### [Task]
Pick out every line in the items below that contains the string "located", and copy each one. Case counts.

### [Extracted data]
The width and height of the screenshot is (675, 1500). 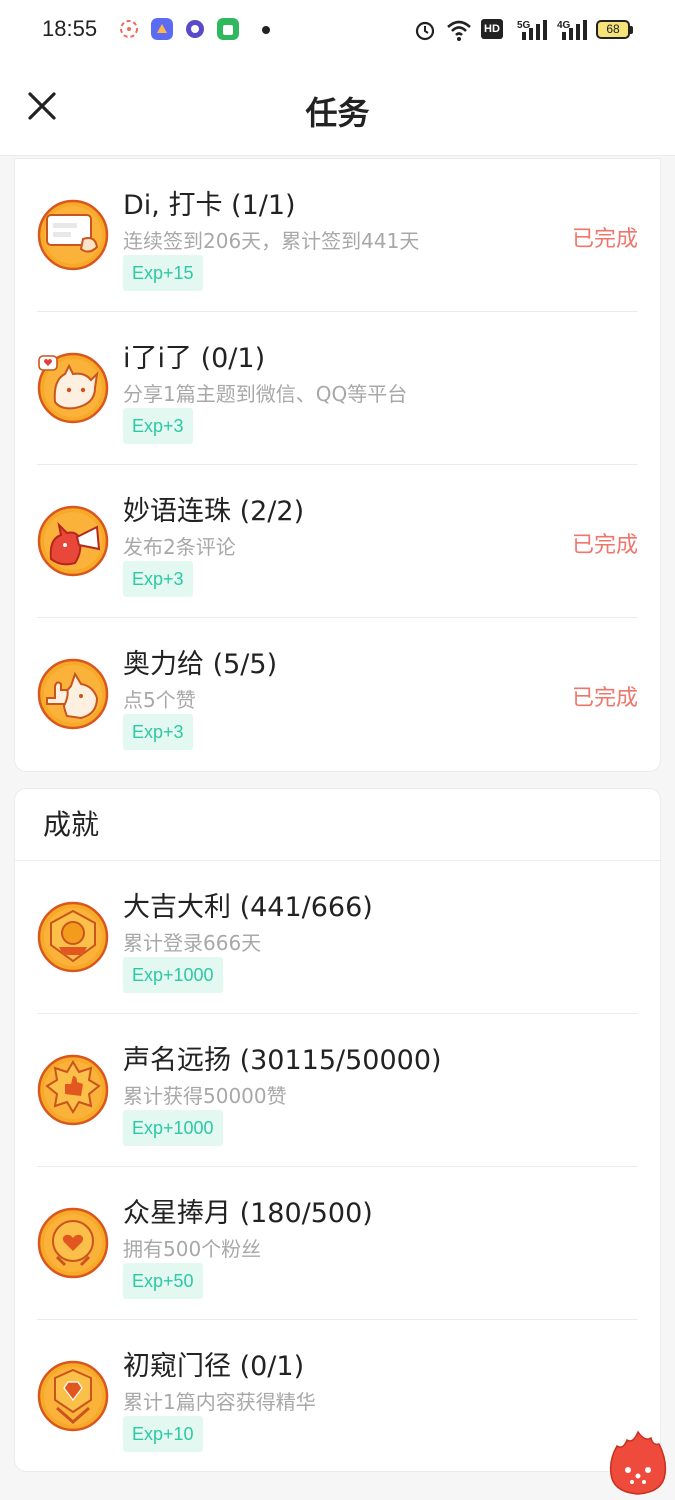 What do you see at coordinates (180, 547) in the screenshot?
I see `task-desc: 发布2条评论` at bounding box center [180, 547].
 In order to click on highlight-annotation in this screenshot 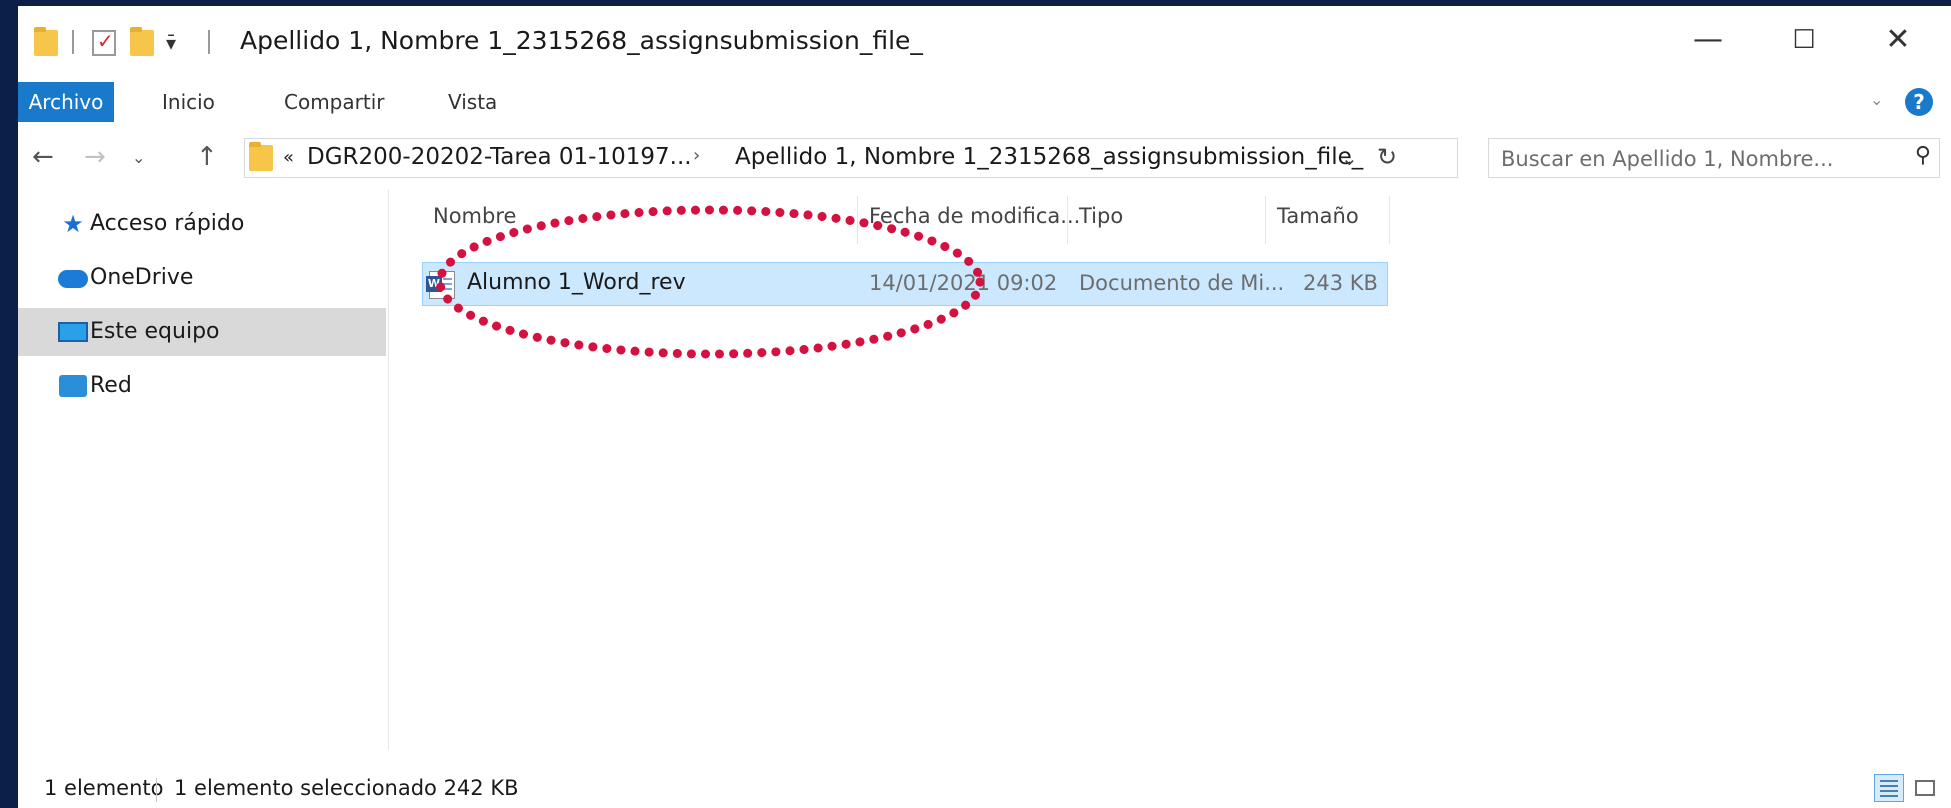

==

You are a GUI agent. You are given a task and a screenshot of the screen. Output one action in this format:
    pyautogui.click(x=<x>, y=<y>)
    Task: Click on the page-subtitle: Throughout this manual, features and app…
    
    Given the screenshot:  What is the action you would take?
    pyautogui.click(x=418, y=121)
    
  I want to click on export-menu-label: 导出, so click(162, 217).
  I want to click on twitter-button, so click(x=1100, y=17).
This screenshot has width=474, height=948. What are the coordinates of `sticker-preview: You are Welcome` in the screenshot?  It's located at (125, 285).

...

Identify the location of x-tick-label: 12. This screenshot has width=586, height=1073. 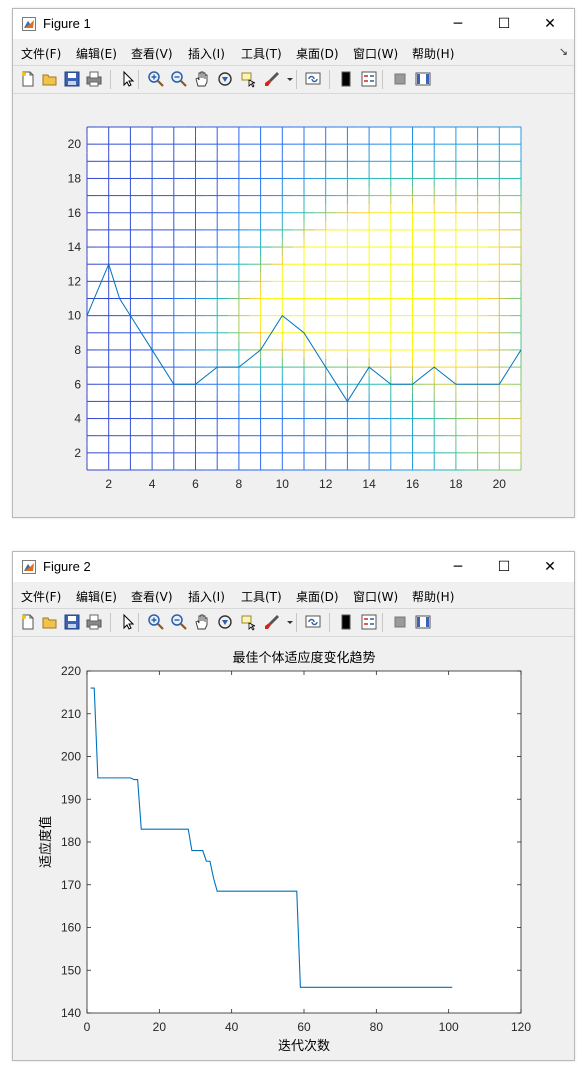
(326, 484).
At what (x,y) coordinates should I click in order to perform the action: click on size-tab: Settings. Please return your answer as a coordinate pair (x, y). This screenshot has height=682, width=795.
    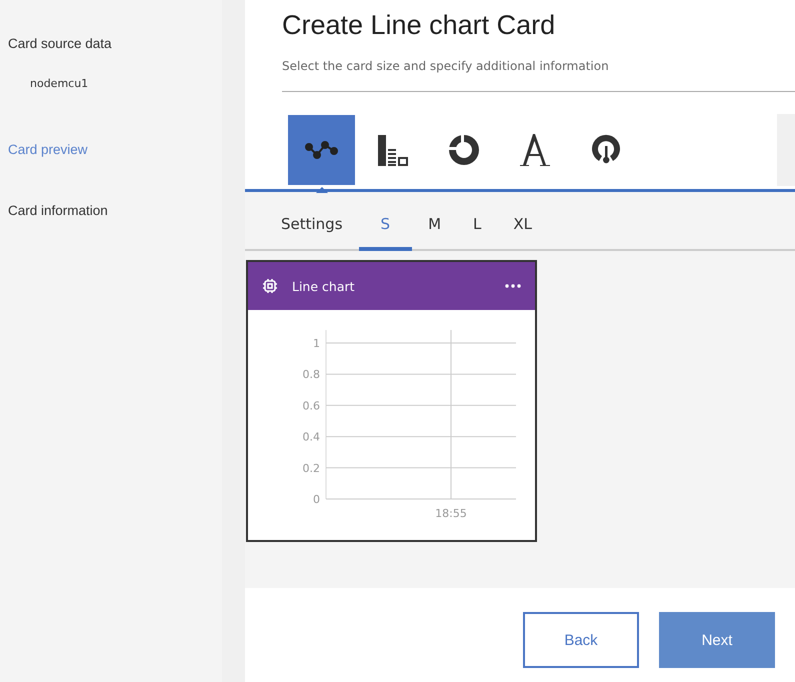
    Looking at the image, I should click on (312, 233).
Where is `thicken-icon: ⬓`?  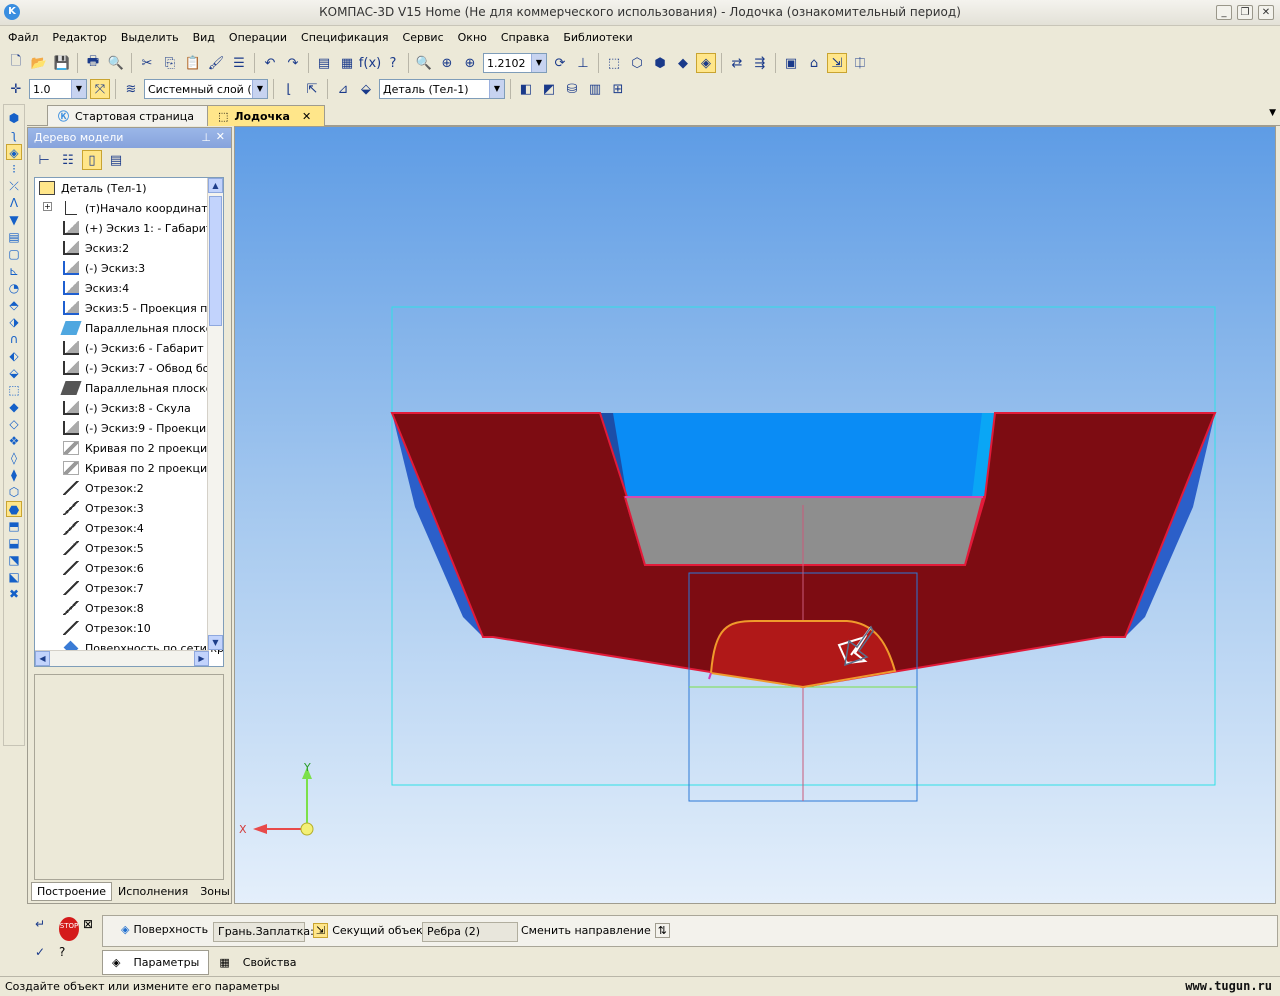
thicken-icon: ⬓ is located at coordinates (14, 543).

### [Answer to the problem]
This screenshot has width=474, height=948. What are the coordinates of `sticker-preview: You are Welcome` in the screenshot?  It's located at (125, 285).
thicken-icon: ⬓ is located at coordinates (14, 543).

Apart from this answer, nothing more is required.